A FORMER nurse who turned her small house into a squalid "puppy factory" has refused to give the 65 animals seized from her the chance of loving new homes, the Daily Echo can reveal.
Conditions at the house in Shelley Road, Boscombe, Bournemouth, shocked RSPCA officials when they went in to remove the animals in March 2006.
Most of the dogs were being kept in cramped, filthy crates stacked up in her house and shed, with no bedding or access to clean drinking water. Levels of ammonia from the animals' urine were so high that a vet described the atmosphere as "intolerable".
This week owner Johanna Price, 71, was convicted of 15 charges of animal cruelty and one of breeding dogs without a licence by Dorset magistrates.
She has turned down requests to sign over the animals to the RSPCA, which would have allowed the charity to find new homes.
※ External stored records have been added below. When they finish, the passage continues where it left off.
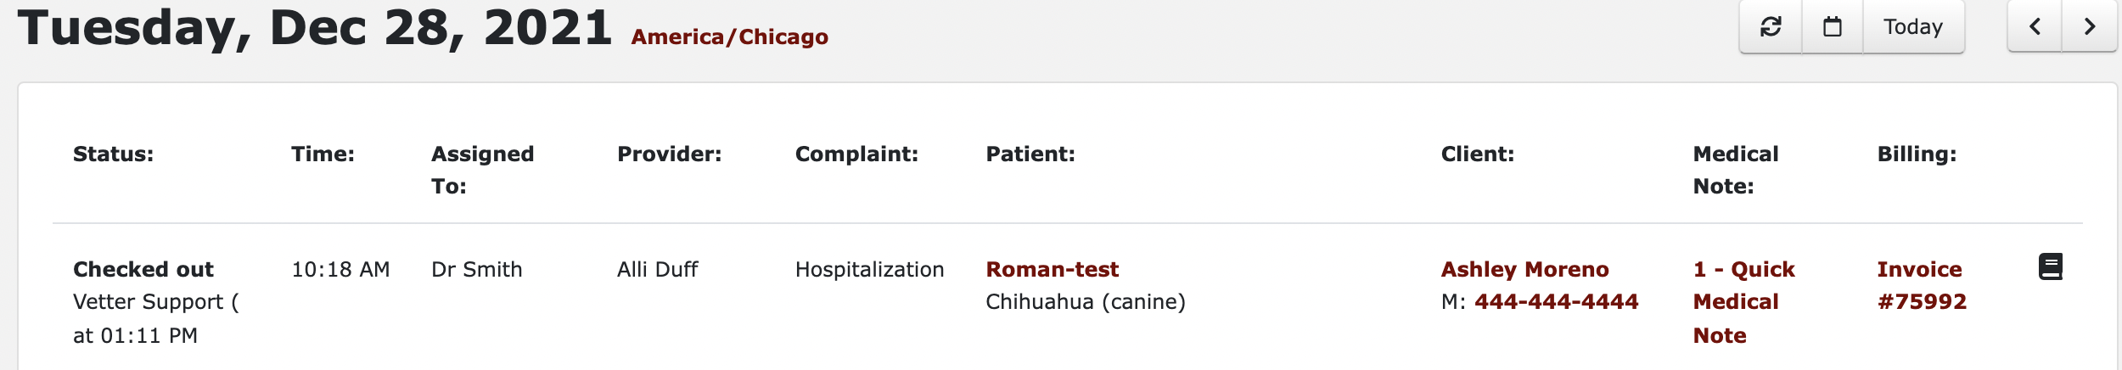Select the Time column header
2122x370 pixels.
click(x=323, y=154)
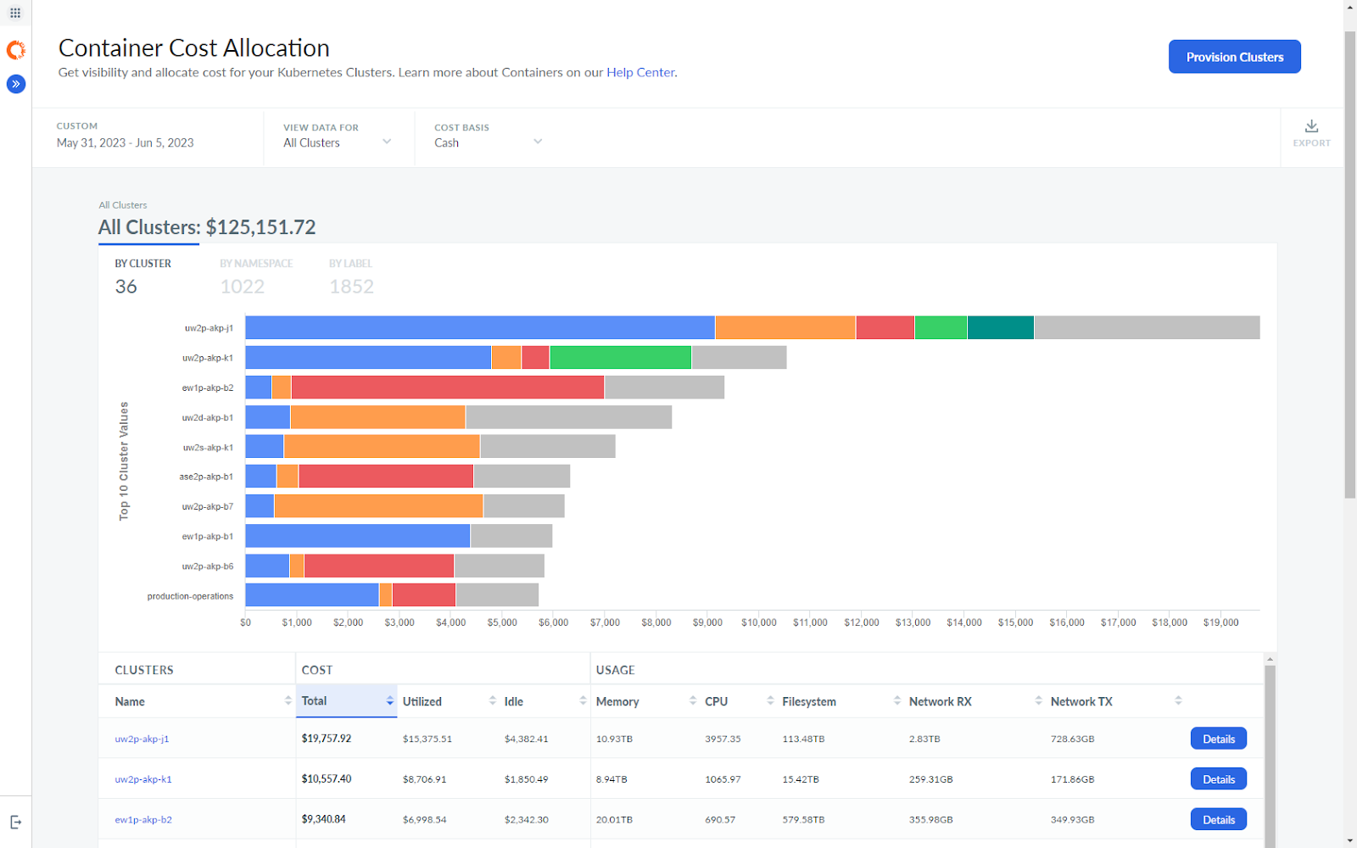Image resolution: width=1357 pixels, height=848 pixels.
Task: Click the sign-out icon in sidebar
Action: point(15,822)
Instead, they have languished in care for the last 18 months, costing the charity many thousands of pounds in board and veterinary treatment. Thirty dogs are still in this area, and the rest are at homes in Surrey and Sussex.
Price is due to be sentenced on December 4, when magistrates are likely to make a confiscation order and ban her from keeping animals for the rest of her life.
Jo Barr from the RSPCA said: "We have repeatedly asked for the animals to be signed over. In this case, she absolutely won't. Until she is sentenced, we can't do anything in terms of rehoming the animals."
The court heard that 59 dogs, six birds and a cat were removed from the house. One of the dogs, a pregnant Yorkshire terrier, had an open wound where its tail had been completely wrenched out of its base. It had received no veterinary attention and later had to be put down.
Among other animals removed from the house were dogs with eye conditions, a Jack Russell terrier suffering from dehydration, a dachshund with dental problems and a parrot that had been plucking out its own feathers because of pain and mental distress.
Price sold her puppies through the Ad Trader for £300 each, bringing them to the door of the two-bedromed semi when customers called. One witnessed her dangling a dog by its paw and reported her to the police.
Bournemouth East MP Tobias Ellwood said: "This is one of the most horrific cases the RSPCA has had to deal with made all the worse by the ridiculously slow legal process. The RSPCA, we have to remember, is a charity which receives no state funding and no lottery support and shouldn't be put in this position having to house such a vast number of animals for such a length of time.
"It isn't the law at fault; it's the execution of the law. There's something fundamentally wrong when it takes 18 months for a severe case of this magnitude to reach a conclusion."
But changing the law to allow the dogs to be given up straight away would be "saying that the person is guilty before they have had their day in court," he said. "The law needs to work in all situations, not just for one situation."